[Pixel coordinate grounding data]
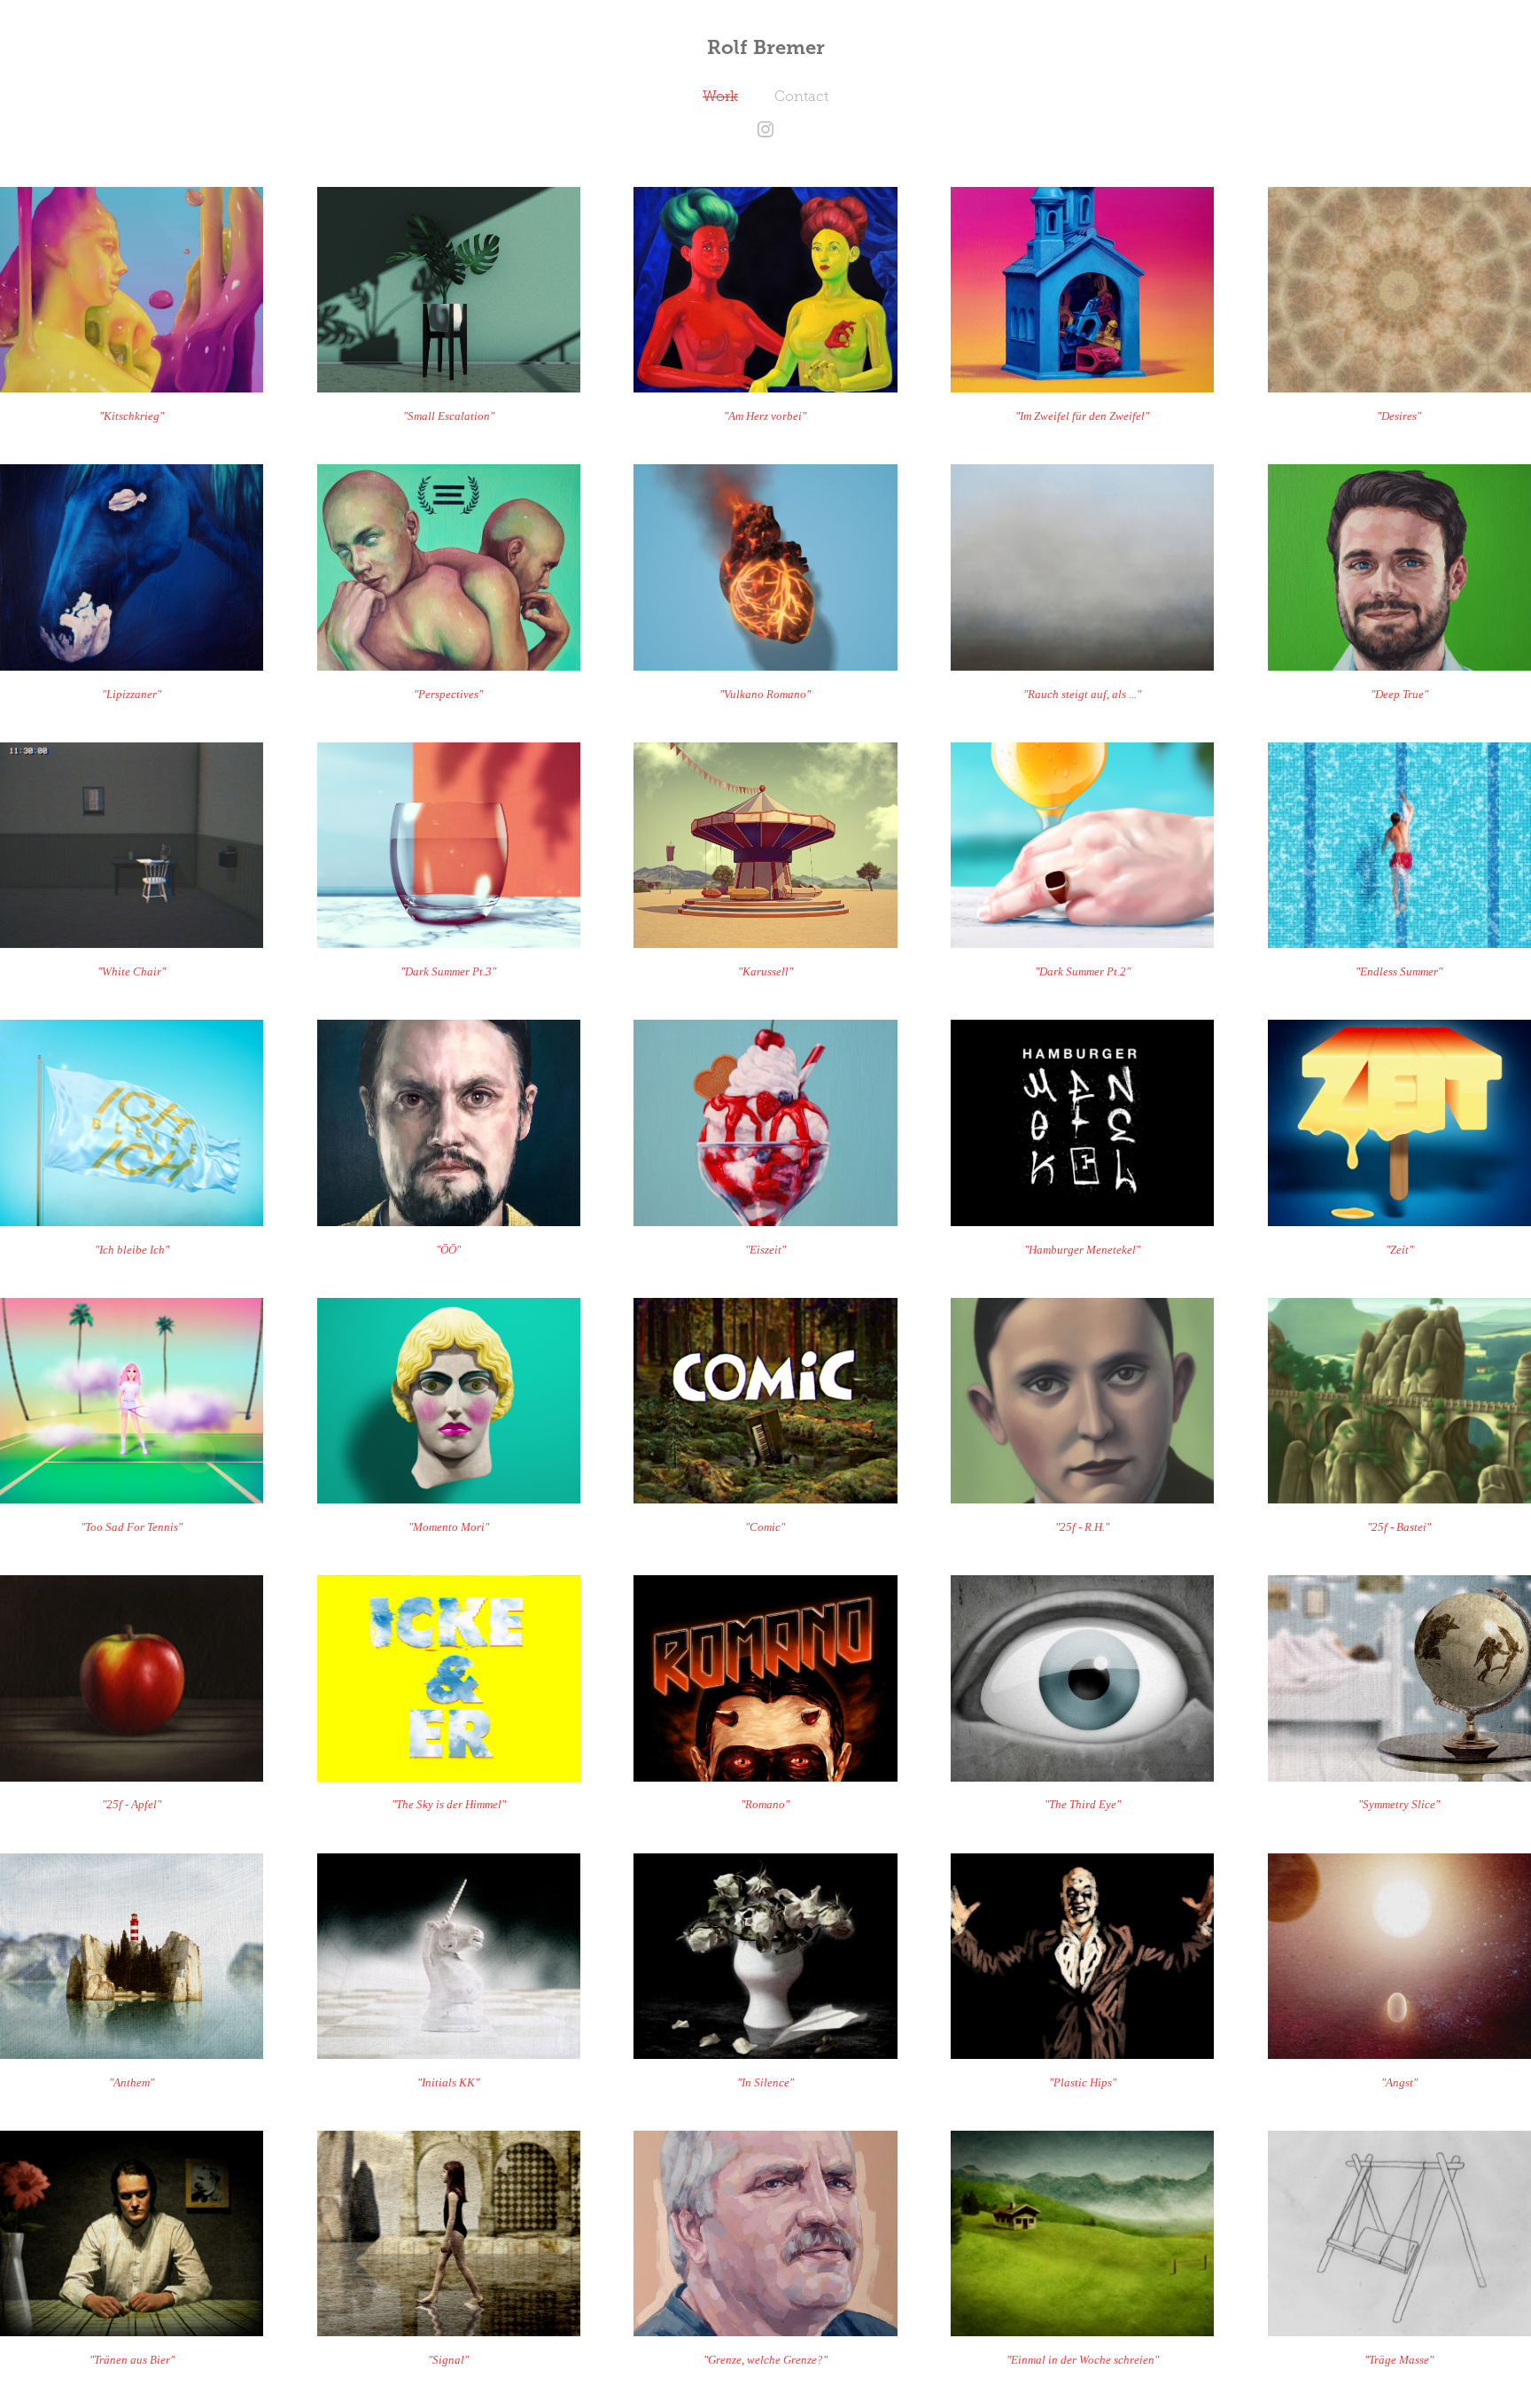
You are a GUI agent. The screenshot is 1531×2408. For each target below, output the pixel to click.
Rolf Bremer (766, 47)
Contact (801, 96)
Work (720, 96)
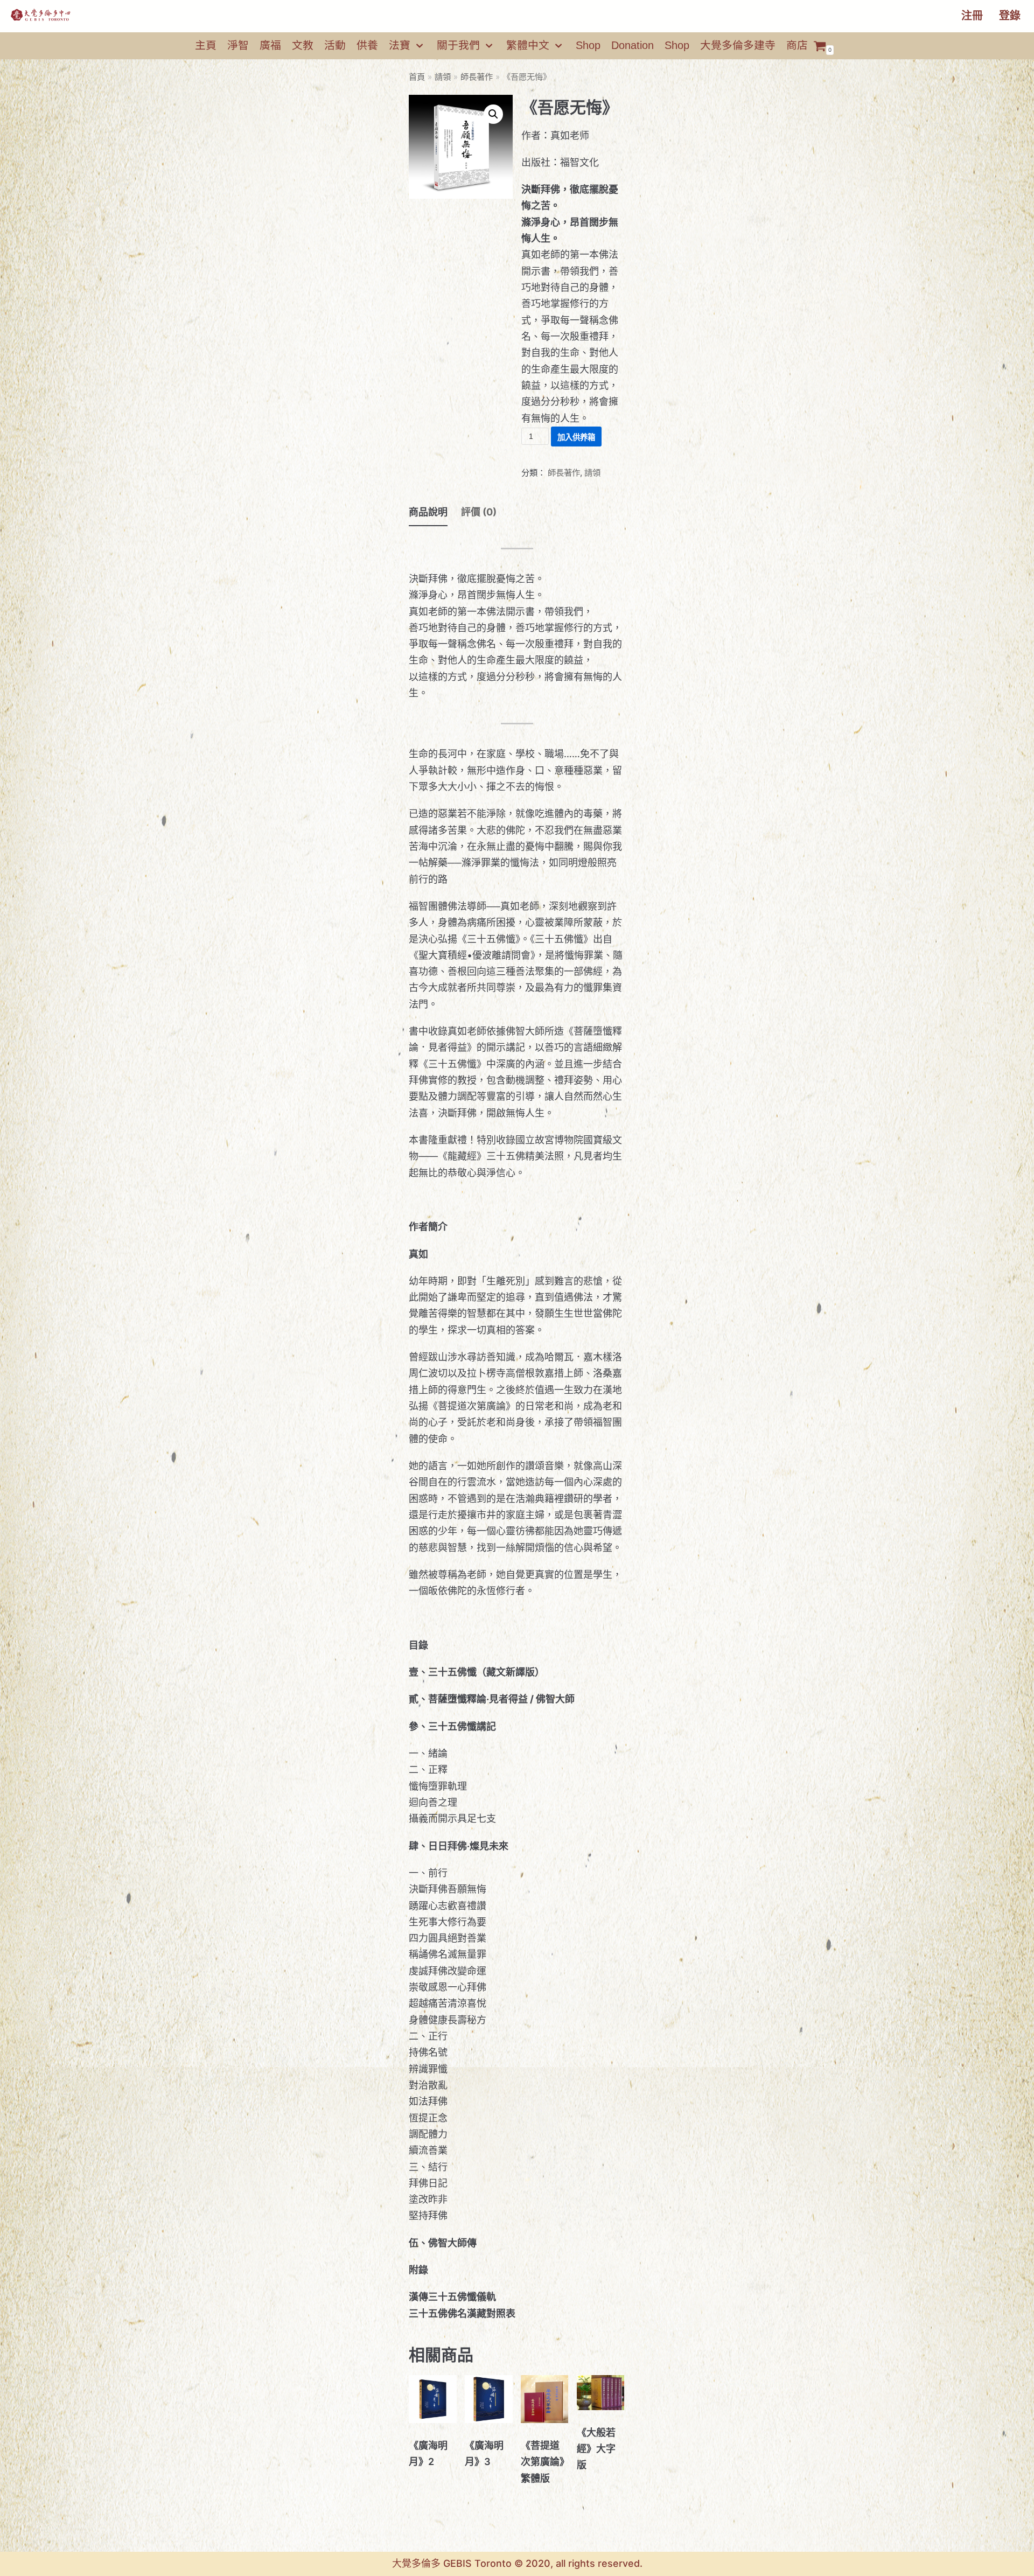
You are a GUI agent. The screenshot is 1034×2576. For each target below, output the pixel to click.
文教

ABOUT THIS EXERCISE:
Every line above should be returned exactly; the pictures stay out.

ANSWER TO THE EXERCISE:
You are a GUI agent. The screenshot is 1531×2408. For each target below, output the pixel to click.
Rolf Bremer (766, 47)
Contact (801, 96)
Work (720, 96)
You are a GUI agent. The screenshot is 1034×2576. For each target below, output the pixel to click.
文教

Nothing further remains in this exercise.